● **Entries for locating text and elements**
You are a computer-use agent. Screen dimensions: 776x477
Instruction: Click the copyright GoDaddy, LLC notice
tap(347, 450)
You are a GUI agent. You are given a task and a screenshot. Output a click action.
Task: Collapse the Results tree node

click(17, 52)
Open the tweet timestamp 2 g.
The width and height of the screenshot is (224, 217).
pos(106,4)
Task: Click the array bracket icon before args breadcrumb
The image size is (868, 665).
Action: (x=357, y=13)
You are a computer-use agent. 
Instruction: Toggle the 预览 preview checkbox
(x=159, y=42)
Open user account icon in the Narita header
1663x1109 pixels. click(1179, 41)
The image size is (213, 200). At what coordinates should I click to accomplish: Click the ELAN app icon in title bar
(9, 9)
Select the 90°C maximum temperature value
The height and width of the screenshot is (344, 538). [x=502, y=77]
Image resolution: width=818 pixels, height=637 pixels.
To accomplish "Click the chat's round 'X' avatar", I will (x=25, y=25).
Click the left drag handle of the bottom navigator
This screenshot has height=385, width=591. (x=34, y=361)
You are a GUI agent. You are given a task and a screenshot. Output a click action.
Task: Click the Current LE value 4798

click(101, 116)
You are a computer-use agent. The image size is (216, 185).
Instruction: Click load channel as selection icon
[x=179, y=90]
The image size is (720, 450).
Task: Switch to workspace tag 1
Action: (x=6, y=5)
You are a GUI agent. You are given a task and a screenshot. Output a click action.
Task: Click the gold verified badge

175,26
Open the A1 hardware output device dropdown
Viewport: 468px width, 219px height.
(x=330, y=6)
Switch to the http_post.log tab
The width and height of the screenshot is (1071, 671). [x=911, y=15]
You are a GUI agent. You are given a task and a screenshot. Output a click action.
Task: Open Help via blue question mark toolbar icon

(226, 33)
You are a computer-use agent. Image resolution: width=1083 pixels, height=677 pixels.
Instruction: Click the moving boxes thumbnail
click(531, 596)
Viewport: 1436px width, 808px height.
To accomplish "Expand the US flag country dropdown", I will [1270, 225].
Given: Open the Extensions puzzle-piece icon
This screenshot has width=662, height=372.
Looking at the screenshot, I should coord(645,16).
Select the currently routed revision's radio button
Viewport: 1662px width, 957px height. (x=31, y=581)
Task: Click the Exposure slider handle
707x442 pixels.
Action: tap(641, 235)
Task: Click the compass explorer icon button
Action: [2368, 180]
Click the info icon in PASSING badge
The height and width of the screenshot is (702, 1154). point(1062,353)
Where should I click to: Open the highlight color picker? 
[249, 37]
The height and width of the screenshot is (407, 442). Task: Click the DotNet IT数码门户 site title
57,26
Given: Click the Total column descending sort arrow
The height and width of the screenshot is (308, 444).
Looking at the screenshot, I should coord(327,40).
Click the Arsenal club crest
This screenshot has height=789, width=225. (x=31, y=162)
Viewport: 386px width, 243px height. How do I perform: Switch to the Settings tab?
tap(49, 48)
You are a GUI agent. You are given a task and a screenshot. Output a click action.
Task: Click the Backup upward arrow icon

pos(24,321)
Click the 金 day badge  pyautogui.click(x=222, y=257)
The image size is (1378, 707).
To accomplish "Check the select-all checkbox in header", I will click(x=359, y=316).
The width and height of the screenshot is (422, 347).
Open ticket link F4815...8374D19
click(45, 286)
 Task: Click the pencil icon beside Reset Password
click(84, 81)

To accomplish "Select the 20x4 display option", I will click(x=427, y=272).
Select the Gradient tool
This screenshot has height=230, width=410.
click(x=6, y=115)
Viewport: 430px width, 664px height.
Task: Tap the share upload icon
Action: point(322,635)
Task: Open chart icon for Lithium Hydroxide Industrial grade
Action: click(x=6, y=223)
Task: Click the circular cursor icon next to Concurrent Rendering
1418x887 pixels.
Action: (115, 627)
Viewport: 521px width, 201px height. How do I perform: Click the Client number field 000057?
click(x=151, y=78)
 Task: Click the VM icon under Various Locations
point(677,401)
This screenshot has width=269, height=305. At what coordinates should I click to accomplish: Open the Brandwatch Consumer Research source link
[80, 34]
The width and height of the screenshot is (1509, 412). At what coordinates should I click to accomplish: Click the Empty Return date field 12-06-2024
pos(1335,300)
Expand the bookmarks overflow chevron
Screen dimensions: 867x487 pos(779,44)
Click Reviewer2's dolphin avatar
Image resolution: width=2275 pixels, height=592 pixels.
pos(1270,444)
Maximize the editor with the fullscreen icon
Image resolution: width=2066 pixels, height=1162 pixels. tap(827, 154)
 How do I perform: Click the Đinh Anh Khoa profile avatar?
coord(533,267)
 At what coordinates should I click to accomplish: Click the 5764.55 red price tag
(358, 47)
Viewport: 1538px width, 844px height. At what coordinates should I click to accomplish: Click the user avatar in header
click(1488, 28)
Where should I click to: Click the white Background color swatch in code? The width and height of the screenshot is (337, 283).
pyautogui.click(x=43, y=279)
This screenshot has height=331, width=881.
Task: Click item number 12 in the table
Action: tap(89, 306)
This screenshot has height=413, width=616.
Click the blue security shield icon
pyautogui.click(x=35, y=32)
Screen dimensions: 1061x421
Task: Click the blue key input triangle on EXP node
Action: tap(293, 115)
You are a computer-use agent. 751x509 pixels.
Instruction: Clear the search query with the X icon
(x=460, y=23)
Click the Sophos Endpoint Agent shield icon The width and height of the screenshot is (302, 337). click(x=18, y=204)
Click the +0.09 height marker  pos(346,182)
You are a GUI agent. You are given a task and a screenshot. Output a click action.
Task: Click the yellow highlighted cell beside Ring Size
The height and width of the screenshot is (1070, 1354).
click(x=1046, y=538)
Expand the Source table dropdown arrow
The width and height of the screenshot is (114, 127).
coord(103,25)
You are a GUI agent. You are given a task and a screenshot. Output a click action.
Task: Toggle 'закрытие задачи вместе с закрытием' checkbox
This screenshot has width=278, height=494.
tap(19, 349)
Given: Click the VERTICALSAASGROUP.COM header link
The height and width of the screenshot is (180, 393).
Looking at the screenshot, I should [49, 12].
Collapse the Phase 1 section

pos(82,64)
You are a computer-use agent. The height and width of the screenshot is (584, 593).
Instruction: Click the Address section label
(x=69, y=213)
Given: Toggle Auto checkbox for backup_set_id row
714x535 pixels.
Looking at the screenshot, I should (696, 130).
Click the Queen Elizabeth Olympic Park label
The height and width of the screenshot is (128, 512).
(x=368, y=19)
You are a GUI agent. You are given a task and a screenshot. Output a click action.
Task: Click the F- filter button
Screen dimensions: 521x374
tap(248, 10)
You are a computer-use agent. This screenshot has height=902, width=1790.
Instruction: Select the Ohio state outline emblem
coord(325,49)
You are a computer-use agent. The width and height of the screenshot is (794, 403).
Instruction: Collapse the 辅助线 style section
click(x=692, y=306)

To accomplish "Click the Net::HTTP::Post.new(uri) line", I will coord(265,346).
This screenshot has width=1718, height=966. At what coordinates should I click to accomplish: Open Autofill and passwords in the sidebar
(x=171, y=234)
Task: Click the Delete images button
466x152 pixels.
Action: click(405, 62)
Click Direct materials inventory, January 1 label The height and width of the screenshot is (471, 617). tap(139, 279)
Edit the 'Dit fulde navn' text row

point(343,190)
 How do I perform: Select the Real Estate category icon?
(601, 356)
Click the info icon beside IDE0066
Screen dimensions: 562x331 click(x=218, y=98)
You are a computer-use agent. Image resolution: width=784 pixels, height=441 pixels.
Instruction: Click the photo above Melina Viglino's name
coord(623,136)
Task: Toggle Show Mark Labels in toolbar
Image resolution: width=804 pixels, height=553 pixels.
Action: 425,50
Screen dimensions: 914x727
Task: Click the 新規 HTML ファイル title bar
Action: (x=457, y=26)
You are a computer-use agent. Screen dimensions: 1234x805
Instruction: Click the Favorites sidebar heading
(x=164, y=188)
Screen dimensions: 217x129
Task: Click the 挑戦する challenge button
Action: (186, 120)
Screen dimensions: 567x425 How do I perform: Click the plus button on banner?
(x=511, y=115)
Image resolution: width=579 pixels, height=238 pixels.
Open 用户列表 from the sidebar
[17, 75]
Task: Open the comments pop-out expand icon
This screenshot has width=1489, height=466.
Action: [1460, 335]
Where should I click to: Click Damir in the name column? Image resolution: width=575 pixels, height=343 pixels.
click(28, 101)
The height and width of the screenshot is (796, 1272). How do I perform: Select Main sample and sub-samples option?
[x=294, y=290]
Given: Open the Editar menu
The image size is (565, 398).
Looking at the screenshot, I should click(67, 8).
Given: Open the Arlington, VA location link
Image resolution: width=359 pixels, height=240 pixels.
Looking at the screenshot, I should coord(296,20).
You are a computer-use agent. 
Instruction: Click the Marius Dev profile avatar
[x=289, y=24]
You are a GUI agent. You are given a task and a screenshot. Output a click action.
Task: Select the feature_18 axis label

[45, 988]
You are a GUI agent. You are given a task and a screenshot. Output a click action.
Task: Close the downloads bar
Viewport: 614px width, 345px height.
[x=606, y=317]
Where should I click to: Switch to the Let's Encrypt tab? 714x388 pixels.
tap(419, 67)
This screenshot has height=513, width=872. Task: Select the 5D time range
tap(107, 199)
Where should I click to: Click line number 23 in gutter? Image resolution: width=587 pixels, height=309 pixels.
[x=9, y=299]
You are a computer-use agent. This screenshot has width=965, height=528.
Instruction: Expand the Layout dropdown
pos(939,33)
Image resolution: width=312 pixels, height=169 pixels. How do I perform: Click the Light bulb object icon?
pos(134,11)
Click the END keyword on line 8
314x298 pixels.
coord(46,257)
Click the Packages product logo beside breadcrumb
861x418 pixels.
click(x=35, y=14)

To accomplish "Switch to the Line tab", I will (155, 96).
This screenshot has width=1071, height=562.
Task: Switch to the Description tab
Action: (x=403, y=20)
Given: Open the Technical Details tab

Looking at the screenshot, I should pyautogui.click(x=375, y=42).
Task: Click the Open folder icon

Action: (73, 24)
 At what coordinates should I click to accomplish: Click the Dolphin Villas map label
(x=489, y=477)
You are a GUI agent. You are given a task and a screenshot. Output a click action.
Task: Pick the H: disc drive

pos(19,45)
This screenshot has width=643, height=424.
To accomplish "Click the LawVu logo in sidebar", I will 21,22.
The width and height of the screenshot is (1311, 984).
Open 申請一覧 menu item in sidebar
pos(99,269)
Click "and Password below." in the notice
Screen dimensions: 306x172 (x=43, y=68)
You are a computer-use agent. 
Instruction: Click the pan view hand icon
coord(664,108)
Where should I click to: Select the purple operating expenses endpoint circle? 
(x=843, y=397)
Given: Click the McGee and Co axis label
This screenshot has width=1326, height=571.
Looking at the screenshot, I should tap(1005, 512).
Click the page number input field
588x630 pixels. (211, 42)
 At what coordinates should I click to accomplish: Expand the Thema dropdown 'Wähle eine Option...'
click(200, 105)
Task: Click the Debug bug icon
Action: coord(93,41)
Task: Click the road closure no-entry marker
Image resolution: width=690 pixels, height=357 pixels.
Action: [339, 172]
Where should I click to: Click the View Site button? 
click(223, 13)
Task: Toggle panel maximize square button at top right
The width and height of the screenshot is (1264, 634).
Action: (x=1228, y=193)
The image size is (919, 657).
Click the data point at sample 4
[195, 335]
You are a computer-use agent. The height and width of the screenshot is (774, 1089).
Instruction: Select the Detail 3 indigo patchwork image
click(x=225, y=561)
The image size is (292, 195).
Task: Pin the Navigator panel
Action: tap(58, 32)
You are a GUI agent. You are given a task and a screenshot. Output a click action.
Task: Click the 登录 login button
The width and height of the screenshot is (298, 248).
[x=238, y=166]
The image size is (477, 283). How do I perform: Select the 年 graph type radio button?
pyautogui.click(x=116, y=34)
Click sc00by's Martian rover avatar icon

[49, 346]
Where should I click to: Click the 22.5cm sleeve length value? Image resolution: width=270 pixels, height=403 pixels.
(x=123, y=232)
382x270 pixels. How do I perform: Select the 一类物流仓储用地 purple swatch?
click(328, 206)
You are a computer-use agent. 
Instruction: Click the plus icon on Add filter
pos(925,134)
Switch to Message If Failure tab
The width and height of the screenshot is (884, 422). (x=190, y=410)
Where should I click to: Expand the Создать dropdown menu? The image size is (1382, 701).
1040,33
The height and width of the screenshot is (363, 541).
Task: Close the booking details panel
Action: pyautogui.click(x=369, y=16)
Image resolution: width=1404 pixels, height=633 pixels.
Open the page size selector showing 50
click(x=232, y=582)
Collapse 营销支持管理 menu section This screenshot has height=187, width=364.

● **Stated goal**
Count the lines of the entries above that contain the word "page", and give only that number.

● **Task response**
2